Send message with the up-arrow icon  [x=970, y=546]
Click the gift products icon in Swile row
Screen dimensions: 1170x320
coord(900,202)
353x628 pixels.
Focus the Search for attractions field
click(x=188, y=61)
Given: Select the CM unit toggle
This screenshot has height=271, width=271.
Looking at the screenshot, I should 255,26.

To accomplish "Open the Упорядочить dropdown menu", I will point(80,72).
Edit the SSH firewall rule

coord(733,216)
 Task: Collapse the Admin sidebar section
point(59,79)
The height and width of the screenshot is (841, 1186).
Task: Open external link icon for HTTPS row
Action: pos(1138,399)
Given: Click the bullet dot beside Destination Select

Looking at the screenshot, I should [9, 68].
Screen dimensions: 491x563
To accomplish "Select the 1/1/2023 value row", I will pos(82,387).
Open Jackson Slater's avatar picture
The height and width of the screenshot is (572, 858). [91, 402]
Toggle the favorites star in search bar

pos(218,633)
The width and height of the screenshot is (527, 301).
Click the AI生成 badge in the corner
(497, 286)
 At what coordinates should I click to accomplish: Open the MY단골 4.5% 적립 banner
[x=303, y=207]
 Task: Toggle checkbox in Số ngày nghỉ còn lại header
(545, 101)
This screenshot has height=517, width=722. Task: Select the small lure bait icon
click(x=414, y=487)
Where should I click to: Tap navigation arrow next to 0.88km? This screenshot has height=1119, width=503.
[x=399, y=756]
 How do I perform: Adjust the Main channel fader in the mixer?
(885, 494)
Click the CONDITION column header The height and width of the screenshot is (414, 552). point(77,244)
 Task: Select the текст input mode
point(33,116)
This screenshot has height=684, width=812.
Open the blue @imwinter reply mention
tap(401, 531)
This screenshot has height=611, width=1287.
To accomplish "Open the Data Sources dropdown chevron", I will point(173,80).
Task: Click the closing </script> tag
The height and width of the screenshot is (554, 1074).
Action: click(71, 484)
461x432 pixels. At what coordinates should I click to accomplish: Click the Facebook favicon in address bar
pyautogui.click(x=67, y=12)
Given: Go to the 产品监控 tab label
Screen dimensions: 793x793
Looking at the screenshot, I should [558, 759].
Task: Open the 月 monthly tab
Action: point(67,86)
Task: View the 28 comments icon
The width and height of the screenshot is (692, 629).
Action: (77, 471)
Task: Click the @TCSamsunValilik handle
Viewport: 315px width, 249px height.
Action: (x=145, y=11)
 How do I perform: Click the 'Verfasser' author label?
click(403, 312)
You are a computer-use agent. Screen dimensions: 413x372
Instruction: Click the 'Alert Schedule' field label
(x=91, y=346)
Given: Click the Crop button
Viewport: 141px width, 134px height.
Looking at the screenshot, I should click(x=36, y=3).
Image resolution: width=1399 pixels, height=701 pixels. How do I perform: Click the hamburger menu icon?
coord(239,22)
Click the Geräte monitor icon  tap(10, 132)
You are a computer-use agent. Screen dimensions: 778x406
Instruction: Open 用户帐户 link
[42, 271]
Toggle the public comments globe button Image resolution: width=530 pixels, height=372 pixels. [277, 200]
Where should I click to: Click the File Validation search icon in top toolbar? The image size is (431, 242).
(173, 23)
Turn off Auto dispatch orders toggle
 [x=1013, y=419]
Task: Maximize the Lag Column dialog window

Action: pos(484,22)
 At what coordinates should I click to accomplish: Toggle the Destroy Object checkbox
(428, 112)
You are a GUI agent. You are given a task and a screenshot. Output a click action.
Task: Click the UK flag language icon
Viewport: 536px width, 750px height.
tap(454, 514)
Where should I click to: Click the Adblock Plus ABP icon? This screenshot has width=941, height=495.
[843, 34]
☆ ☆ ☆ ☆
# What you have to do
Would you please show every line of the material above that includes the string "comments"?

# Task solution
Task: View the 28 comments icon
Toggle the public comments globe button Image resolution: width=530 pixels, height=372 pixels. [277, 200]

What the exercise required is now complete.